Source data:
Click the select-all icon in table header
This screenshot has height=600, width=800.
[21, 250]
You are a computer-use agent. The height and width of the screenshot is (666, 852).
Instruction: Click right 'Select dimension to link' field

**WHAT TO PRODUCE**
What is needed is an exact copy of the lines from the one containing "You are a computer-use" through the last line of the records above, both included.

**SOLUTION TO THE PROBLEM**
You are a computer-use agent. The height and width of the screenshot is (666, 852).
Instruction: Click right 'Select dimension to link' field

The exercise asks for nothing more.